• **Your objective**
Please render this sentence from the account of the First Anglo-Burmese War into Spanish: "In the course of the forenoon Burmese columns were observed on the west side of the river, marching across the plain of Dalla, towards Rangoon."

::: Excerpted text

Sunday, June 24, 2012

First Anglo-Burmese War (1824-1826) – Part 10

(Chapter X of Narrative of The Burmese War by Major John Snodgrass, British Army, the Military Secretary to the Commander of the British expeditionary force and the Assistant Political Agent in Ava.)

Actions In Front Of Rangoon, December First, 1824

Burmese General Maha Bandoola.
The day had scarcely dawned, on the 1st of December, when hostilities commenced with a heavy fire of musketry and cannon at Kemmendine, the reduction of that place being a preliminary to any general attack on our line.

The firing continued long and animated; and from our commanding situation at the Great Pagoda, though nearly two miles distance from the scene of action, we could distinctly hear the yells and shouts of the infuriated assailants, occasionally returned by the hearty cheer of the British seamen, as they poured in their heavy broadsides upon the resolute and persevering masses.

The thick forest which separated us from the river, prevented our seeing distinctly what was going forward; and when the firing ceased, we remained for a short time in some anxiety, though in little doubt as to the result of the long and spirited assault.

At length, however, the thick canopy of smoke which lowered over the fierce and sanguinary conflict gradually dissolving, we had the pleasure of seeing the masts of our vessels lying at their old stations off the fort – a convincing proof that all had ended well on our side.

In the course of the forenoon Burmese columns were observed on the west side of the river, marching across the plain of Dalla, towards Rangoon.

They were formed in five or six different divisions, and moved with great regularity, led by numerous chiefs on horseback – their gilt umbrellas glittering in the rays of the sun, with a sufficiently formidable and imposing effect, at a distance that prevented our perceiving anything motley or mobbish, which might have been found in a closer inspection of these warlike legions.

On reaching the bank of the river opposite to Rangoon, the men of the leading division, laying aside their arms, commenced entrenching and throwing up batteries for the destruction of the shipping, while the main body disappeared in a jungle in the rear, where they began stockading and establishing their camp, gradually reinforcing the front line as the increasing extent of the batteries and entrenchments permitted.

::::::
::: Rows

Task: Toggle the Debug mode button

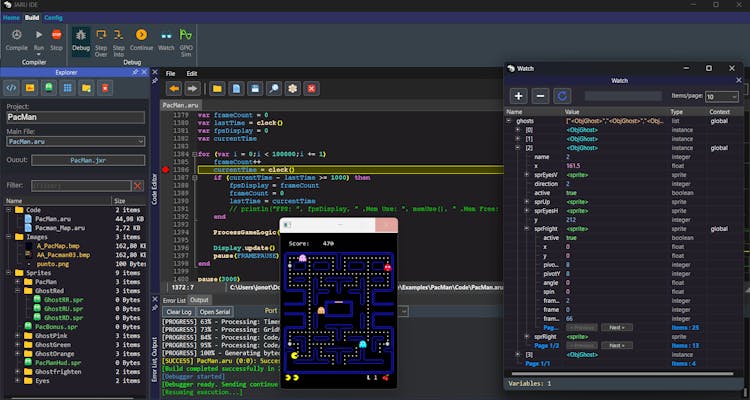Action: (81, 39)
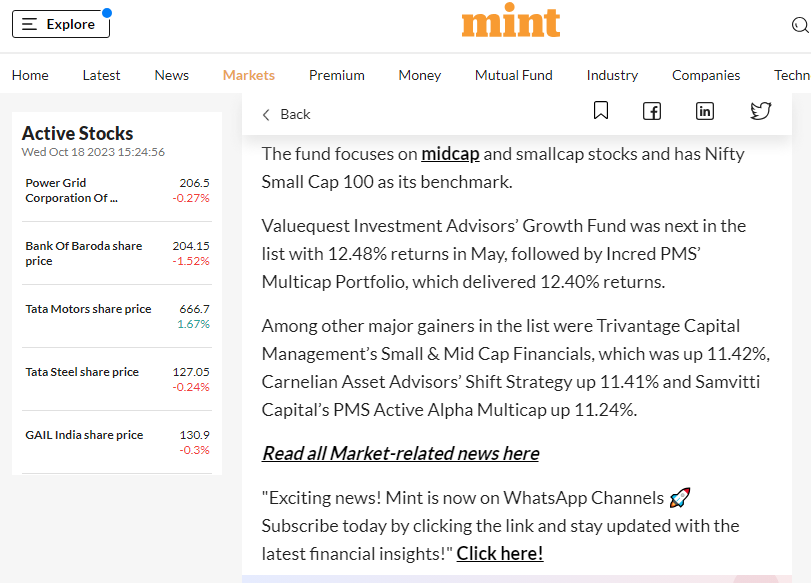View Bank Of Baroda share price
The width and height of the screenshot is (811, 583).
coord(83,253)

::::::

• **Result for this task**
En el transcurso de la mañana se observaron columnas birmanas en el lado oeste del río, marchando a través de la llanura de Dalla, hacia Rangún.